Таро взял книгу, которую я читал.
– Что за штука? «Мадам Бовари»? Чудик-француз написал? Как тебе это нравится, Мама-сан? Шесть лет учился через силу, как из-под палки, а теперь на работе читает! – Он продекламировал строчку, которую я подчеркнул: «До идолов дотрагиваться нельзя – позолота пристает к пальцам»[12], – и на мгновение призадумался. – Забавная штука книги. Да, Мама-сан… Нам и впрямь пора.
– Спасибо вам за обед, – сказал я.
Мама-сан кивнула:
– Аяка приготовила. Знает, как ты любишь угря на гриле. Не забудь поблагодарить ее вечером. До свидания.
Небо прояснилось. Я ел обед и мечтал, что хорошо было бы тоже оказаться в парке Уэно. Девушки у Мамы-сан очень славные. Относятся ко мне как к младшему брату. Наверное, они расстелют под деревом большое одеяло и будут петь старинные песни, а слова придумают сами. В Сибуя и тому подобных местах мне доводилось видеть, как иностранцы напиваются и звереют от спиртного. С японцами так не бывает. Они расслабляются от выпивки.
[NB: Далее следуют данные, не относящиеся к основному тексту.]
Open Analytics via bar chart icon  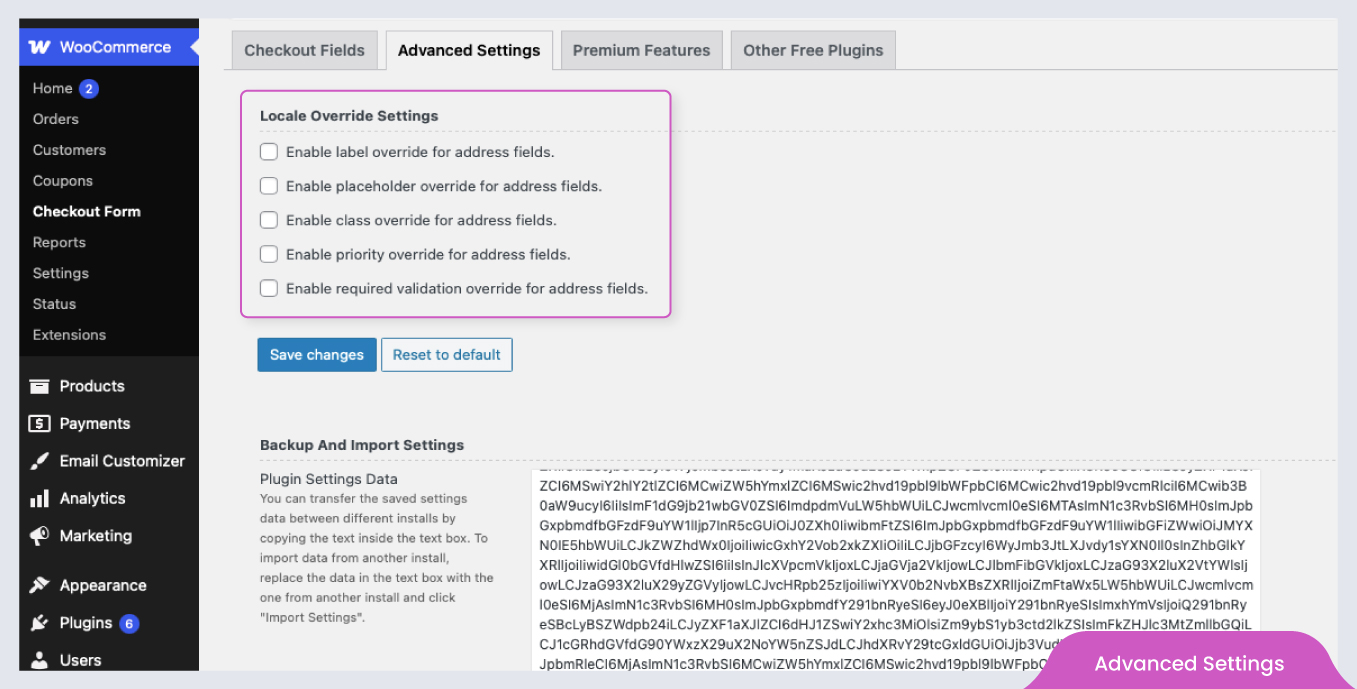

Для японца это способ выпустить пар. А у иностранцев спиртное, похоже, разводит пары. И еще они целуются на людях! Я своими глазами видел: засовывают девушке в рот язык и тискают ее за грудь. И это в баре, у всех на виду! Я к такому никогда не смогу привыкнуть. Мама-сан велит Таро говорить иностранцам, что у нас в баре нет мест, или требует с них такую астрономическую плату за вход, что в другой раз они уже не суются.
Диск закончился. Я доел последний кусочек жареного угря с рисом и маринованными овощами. Аяка готовит вкусные обеды.
Заболела спина. Рановато. Молод я для болей в пояснице. Наверное, из-за неудобного стула: на нем не распрямиться. Когда Такэси выкарабкается из очередного финансового кризиса, попрошу его купить новый стул. Однако, судя по всему, ждать мне придется долго. Что бы еще послушать? Я порылся в ящике с неразобранными пластинками, который Такэси оставил на полу за прилавком, но меня ничего не привлекло. Нет, ну, что-нибудь найдется – все-таки у нас в магазине двенадцать тысяч наименований. И вдруг мне стало страшно – а что, если музыка больше меня не греет?